■ **PROBLEMS AND TASKS**
A - Rewrite the paragraph beginning "In the literature, a few other multistep contractions" from the text on FMR1 repeat instability as a short bulleted list that keeps its main facts.
B - Retype the passage of the text on FMR1 repeat instability from "Further studies of" up to and including "fragile X syndrome.".
C - For each of the following statements, state whether it agrees with the text on FMR1 repeat instability, answering yes or no and quoting the deciding words: (i) All four large contractions in the mosaic patients arose independently in early embryonic development. (ii) A single SNP background was shown to segregate with the (CGG)n alleles from the analyzed mosaics. (iii) The contracted alleles contained AGG interruptions.

■ **TEXT SEGMENT**

In our mosaic patients, after genotyping the respective mothers for FMR1, we have shown that all the four large contractions occurred independently in an early embryonic development of the mosaic patients, from a fully expanded to a normal-sized (CGG)n allele. Therefore, we benefited from having both parental and derived alleles to unravel the mechanisms of FMR1 CGG repeat instability, more specifically of large contractions. It would be interesting to follow the repeat dynamics of our mosaic cases, namely by analyzing the sperm cells of these patients. Interestingly, a bias for repeat contraction has been suggested in males since a man carrying an unmethylated FMR1 full mutation in peripheral blood mononucleated cells presented a premutation allele with 86 CGG repeats in sperm cells.30 Taking into account that maternal transmissions result almost invariably in expansions of the CGG allele size, one could hypothesize the maintenance of highly unstable pure CGGs owing to the existence of expansion-prone alleles in female meioses, which would contract again to the normal range in the paternal lineage during father–offspring transmissions.

Despite several studies have included both SNP and STR markers flanking the repetitive region, herein, to follow more accurately the recent evolution of the FMR1 repeat, we applied a population genetics approach by first analyzing stable SNP backgrounds to next place fast-evolving STRs within the pre-identified SNP lineages. This is, to our knowledge, the first study combining such a structured haplotype analysis with seven flanking polymorphic markers phased with FMR1 alleles (with known repeat size and configuration). A single SNP background was not shown to segregate with (CGG)n alleles from our analyzed mosaics, however, the shared extended DXS998-DXS548-FRAXAC1-FRAXAC2 haplotype within each lineage (34-44-38-336 in lineage A and the 3′-end 36-333 in lineage C) raised the question of a lineage-specific risk haplotype more prone to large contractions. After observing that all contracted alleles displayed no AGG interruptions, we searched for the answer by analyzing STR haplotypes of normal pure FMR1 alleles. The close phylogenetic relationships observed among normal pure repeats from the control population suggested their recent evolution from a common ancestor instead of recurrent large contractions from the pool of expanded alleles. Nevertheless, even if drastic reductions on FMR1 repeat sizes are not on the origin of all pure normal alleles, the occurrence of these rare events on recurrent extended STR-based haplotypes may indicate that a predisposing factor to large contractions may be tagged in both lineages A and C. The mechanisms behind this cis-effect may be via (1) changes in chromatin organization as SNP variants may impede the binding of CTCF, an insulator DNA-binding protein previously linked to repeat instability;31 (2) gene regulation if these or associated SNPs alter the binding of transcription factors as transcription through the repeat tract has been shown to increase repeat instability;32 and/or (3) differential interaction of repair proteins with the SNP variants at FMR1, resulting in different instability patterns as suggested for other trinucleotide repeat disorders.33

In the literature, a few other multistep contractions have been described in the maternal lineage (although in a smaller range), namely the change of interrupted premutated alleles either to smaller premutations or to intermediate pure alleles.10 It would be interesting to assess the haplotype background where these events took place and gain insight whether small and large contractions share the same risk factors. While analyzing the evolution of normal pure alleles, other, less drastic multistep mutations seemed to occur. Indeed, a multistep mechanism involving the gain or loss of several repetitive units during the intergenerational transmission of expanded alleles has been suggested to explain the evolution of other disease-expansion repeats.34, 35, 36

Further studies of repeat instability underlying the different groups of normal pure (CGG)n alleles (the unstable ones resulted from large contractions and those, probably more stable, evolved through interrupted repeats) would be of upmost importance for the research of both the mechanistic aspects of repeat instability and the clinical risk-assessment for fragile X syndrome.

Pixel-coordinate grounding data

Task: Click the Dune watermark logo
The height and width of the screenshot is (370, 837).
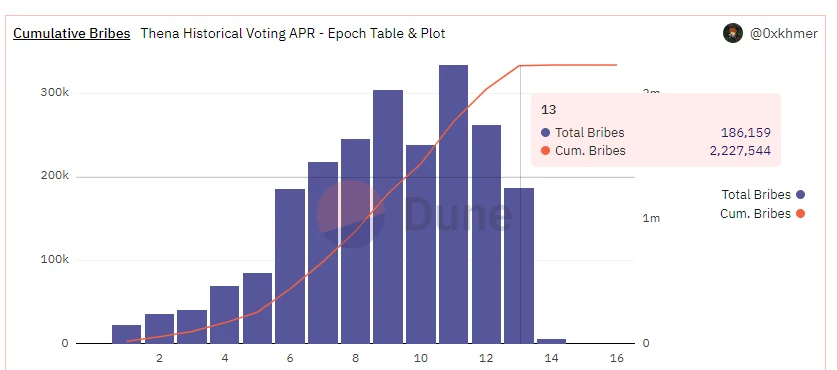Action: click(414, 214)
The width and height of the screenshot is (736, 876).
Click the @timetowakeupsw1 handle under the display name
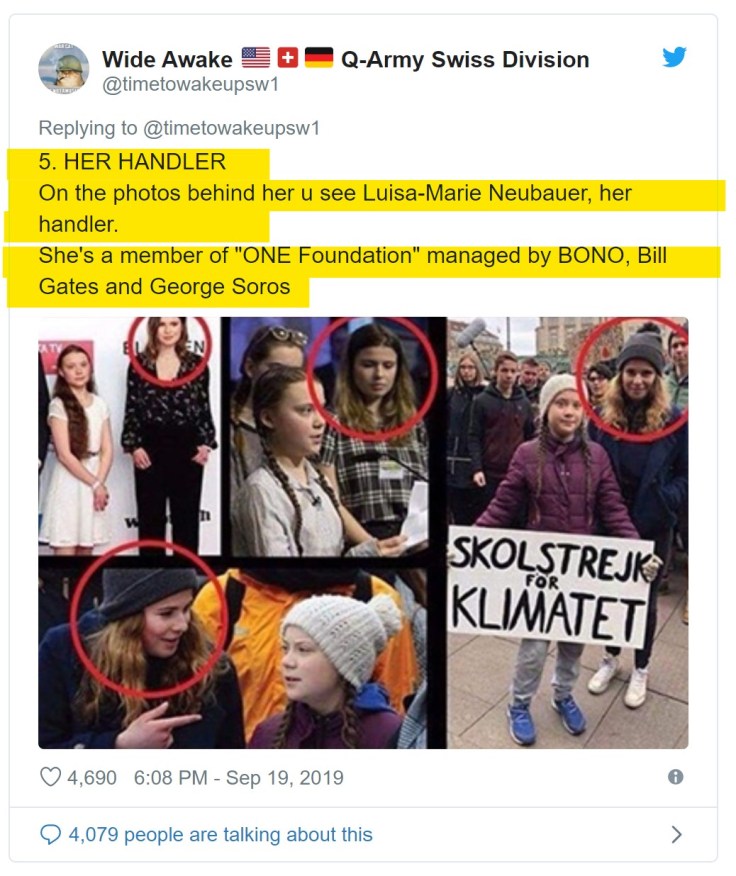point(191,84)
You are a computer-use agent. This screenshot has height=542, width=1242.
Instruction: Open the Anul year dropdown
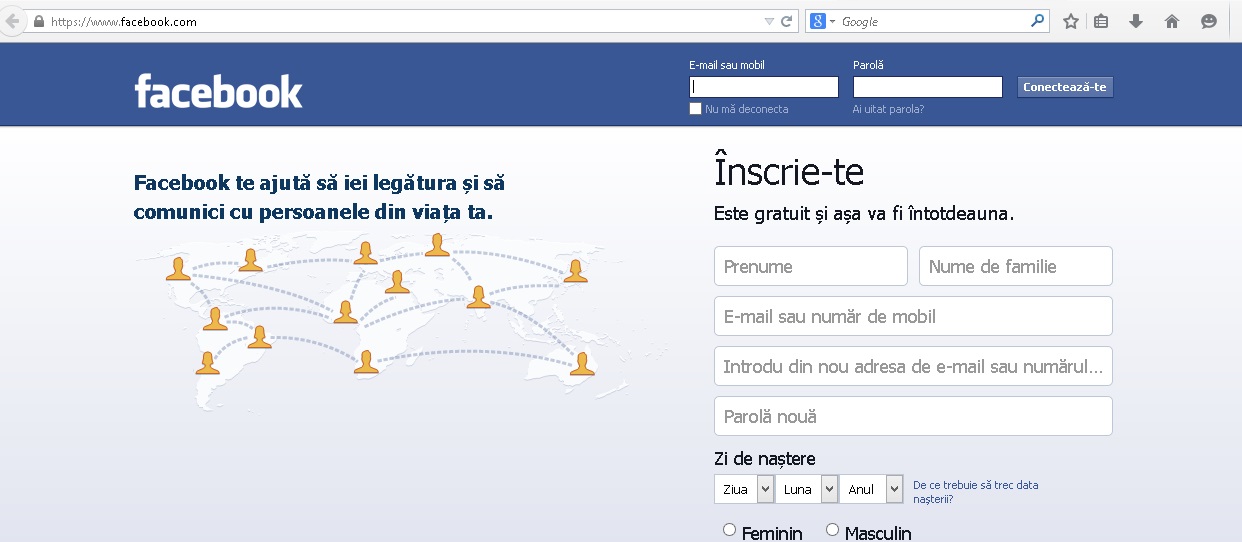pyautogui.click(x=871, y=489)
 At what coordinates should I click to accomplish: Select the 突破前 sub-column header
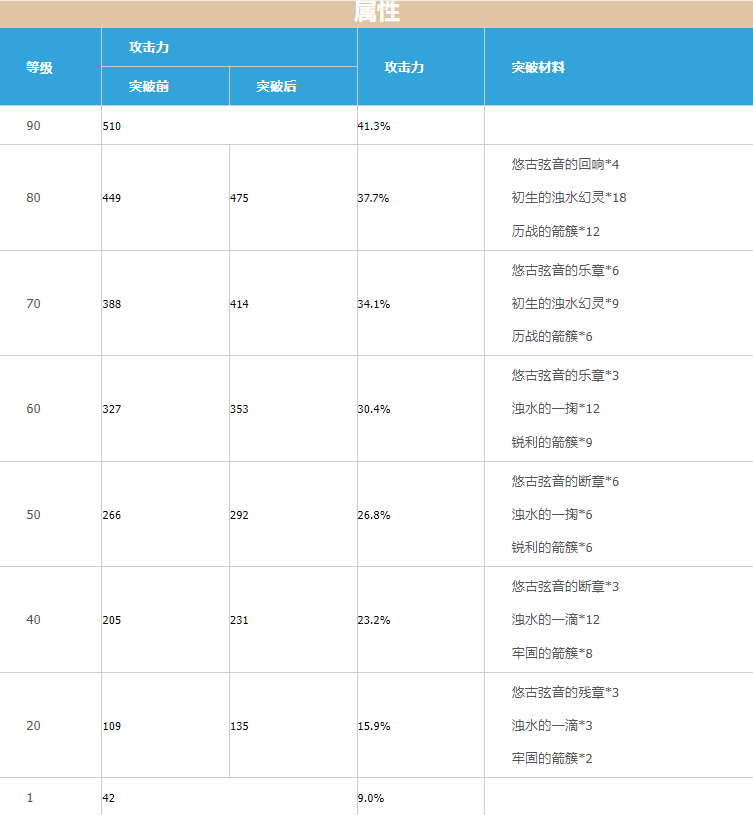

■ **RESULTS BY TASK**
A -
- The literature describes a few other multistep contractions in the maternal lineage, over a smaller range: interrupted premutated alleles changing either to smaller premutations or to intermediate pure alleles.
- Assessing the haplotype background of these events could show whether small and large contractions share the same risk factors.
- Analysis of the evolution of normal pure alleles suggested other, less drastic multistep mutations.
- A multistep mechanism, involving the gain or loss of several repetitive units during intergenerational transmission of expanded alleles, has been suggested to explain the evolution of other disease-expansion repeats.

B -
Further studies of repeat instability underlying the different groups of normal pure (CGG)n alleles (the unstable ones resulted from large contractions and those, probably more stable, evolved through interrupted repeats) would be of upmost importance for the research of both the mechanistic aspects of repeat instability and the clinical risk-assessment for fragile X syndrome.

C -
(i) Yes: "all the four large contractions occurred independently in an early embryonic development of the mosaic patients"
(ii) No: "A single SNP background was not shown to segregate with (CGG)n alleles from our analyzed mosaics"
(iii) No: "all contracted alleles displayed no AGG interruptions"